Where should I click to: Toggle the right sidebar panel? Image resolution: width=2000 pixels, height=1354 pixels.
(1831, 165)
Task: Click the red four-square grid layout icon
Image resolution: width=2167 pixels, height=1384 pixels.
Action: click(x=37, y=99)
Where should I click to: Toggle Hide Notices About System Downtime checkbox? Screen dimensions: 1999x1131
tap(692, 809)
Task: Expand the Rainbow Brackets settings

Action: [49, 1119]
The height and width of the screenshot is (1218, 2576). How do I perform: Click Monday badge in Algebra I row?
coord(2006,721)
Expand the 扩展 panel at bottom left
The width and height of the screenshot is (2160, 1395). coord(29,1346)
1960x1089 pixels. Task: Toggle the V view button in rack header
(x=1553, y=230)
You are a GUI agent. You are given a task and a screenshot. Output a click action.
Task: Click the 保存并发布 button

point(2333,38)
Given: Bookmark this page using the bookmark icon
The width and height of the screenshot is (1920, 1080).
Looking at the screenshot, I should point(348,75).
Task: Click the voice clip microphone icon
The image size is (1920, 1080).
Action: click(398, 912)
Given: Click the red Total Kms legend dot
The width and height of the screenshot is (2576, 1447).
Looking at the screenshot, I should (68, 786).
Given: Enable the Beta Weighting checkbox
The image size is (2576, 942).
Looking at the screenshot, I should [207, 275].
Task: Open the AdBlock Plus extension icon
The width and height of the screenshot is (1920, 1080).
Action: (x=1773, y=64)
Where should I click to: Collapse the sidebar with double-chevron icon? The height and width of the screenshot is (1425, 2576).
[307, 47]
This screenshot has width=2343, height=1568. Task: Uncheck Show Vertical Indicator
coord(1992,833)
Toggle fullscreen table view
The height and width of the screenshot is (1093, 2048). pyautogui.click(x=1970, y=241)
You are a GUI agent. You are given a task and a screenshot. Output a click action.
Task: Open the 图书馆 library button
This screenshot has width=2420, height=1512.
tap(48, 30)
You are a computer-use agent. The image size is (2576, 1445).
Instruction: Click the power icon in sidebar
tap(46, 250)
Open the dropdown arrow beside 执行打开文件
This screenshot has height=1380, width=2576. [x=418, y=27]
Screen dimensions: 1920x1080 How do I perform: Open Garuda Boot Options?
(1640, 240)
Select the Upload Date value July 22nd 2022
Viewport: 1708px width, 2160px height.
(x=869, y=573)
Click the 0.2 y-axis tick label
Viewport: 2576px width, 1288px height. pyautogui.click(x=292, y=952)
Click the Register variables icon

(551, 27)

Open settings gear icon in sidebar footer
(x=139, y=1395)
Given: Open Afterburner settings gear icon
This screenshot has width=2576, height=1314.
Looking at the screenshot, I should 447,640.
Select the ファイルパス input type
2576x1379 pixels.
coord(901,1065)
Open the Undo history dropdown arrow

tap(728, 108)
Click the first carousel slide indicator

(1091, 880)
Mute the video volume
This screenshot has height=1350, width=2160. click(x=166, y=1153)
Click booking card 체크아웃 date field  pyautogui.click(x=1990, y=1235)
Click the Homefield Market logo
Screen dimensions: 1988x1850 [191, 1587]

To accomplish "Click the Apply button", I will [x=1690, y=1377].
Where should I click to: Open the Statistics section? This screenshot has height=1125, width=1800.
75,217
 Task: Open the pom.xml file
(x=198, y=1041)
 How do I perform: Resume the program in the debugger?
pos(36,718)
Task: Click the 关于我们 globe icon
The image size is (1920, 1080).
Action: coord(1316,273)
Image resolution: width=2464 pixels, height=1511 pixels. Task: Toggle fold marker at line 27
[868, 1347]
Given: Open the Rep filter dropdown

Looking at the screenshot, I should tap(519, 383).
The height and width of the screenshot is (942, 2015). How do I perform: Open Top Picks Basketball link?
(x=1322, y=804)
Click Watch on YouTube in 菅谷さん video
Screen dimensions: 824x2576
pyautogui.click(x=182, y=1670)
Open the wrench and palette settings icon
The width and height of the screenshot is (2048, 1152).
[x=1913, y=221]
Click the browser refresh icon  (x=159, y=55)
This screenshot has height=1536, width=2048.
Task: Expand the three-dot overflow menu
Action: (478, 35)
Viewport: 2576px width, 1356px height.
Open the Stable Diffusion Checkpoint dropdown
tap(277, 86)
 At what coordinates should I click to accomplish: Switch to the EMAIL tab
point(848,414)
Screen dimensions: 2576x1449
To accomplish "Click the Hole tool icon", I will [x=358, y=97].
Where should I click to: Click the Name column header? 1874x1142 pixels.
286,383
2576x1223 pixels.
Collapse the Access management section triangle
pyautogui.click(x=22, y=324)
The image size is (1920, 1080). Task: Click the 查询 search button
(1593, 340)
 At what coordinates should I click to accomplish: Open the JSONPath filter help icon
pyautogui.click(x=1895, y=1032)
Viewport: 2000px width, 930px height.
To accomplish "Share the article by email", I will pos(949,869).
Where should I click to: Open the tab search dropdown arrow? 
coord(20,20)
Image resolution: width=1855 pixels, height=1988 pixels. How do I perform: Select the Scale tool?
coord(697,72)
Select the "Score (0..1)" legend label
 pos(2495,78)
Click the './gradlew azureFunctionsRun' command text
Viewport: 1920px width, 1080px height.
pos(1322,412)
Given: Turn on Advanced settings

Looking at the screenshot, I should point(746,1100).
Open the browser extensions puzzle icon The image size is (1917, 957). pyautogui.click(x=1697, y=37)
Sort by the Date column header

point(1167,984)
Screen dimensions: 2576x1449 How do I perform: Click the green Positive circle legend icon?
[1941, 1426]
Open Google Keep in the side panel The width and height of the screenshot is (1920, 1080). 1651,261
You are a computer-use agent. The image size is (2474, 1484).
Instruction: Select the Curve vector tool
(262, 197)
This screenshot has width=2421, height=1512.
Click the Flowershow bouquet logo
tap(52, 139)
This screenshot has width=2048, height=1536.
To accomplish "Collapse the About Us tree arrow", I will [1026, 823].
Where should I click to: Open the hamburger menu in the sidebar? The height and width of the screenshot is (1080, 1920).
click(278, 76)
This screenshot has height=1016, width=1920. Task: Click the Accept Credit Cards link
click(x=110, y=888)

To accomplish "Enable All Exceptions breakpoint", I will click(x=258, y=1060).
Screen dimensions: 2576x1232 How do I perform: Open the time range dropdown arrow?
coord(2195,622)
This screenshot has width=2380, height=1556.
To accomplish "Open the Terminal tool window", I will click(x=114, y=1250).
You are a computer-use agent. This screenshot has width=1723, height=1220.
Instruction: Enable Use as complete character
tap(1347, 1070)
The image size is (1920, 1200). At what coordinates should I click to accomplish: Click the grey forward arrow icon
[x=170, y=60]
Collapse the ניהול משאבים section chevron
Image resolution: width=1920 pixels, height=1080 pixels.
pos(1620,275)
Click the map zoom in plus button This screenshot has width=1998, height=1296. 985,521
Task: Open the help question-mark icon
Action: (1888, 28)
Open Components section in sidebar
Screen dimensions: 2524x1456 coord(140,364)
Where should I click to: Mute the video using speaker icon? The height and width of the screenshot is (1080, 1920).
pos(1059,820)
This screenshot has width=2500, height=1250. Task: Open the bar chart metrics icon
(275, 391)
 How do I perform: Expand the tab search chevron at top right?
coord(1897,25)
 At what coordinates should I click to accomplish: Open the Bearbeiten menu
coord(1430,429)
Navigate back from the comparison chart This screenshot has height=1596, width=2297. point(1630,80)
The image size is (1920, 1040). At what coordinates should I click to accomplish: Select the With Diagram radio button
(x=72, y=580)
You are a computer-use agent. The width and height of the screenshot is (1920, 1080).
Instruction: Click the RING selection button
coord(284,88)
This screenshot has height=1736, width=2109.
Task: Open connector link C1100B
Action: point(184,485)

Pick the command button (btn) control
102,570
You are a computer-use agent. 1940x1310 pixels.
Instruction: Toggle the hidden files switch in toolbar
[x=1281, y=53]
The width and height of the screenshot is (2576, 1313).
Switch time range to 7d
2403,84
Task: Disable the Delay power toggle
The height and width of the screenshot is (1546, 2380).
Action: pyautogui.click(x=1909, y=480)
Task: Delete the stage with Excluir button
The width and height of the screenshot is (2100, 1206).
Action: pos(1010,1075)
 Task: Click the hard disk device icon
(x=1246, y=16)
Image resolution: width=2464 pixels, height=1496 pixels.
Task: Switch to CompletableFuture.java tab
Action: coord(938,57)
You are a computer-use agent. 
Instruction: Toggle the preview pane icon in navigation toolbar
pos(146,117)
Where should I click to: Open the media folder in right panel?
------------------------
WORK INSTRUCTION:
In the listing above, find the line containing "Given: Click the red Total Kms legend dot" and the line containing "Task: Open the 图书馆 library button", then retype both and every line between them exactly, with nothing else.

SOLUTION TO THIS EXERCISE:
Given: Click the red Total Kms legend dot
The width and height of the screenshot is (2576, 1447).
Looking at the screenshot, I should (68, 786).
Given: Enable the Beta Weighting checkbox
The image size is (2576, 942).
Looking at the screenshot, I should [207, 275].
Task: Open the AdBlock Plus extension icon
The width and height of the screenshot is (1920, 1080).
Action: (x=1773, y=64)
Where should I click to: Collapse the sidebar with double-chevron icon? The height and width of the screenshot is (1425, 2576).
[307, 47]
This screenshot has width=2343, height=1568. Task: Uncheck Show Vertical Indicator
coord(1992,833)
Toggle fullscreen table view
The height and width of the screenshot is (1093, 2048). pyautogui.click(x=1970, y=241)
You are a GUI agent. You are given a task and a screenshot. Output a click action.
Task: Open the 图书馆 library button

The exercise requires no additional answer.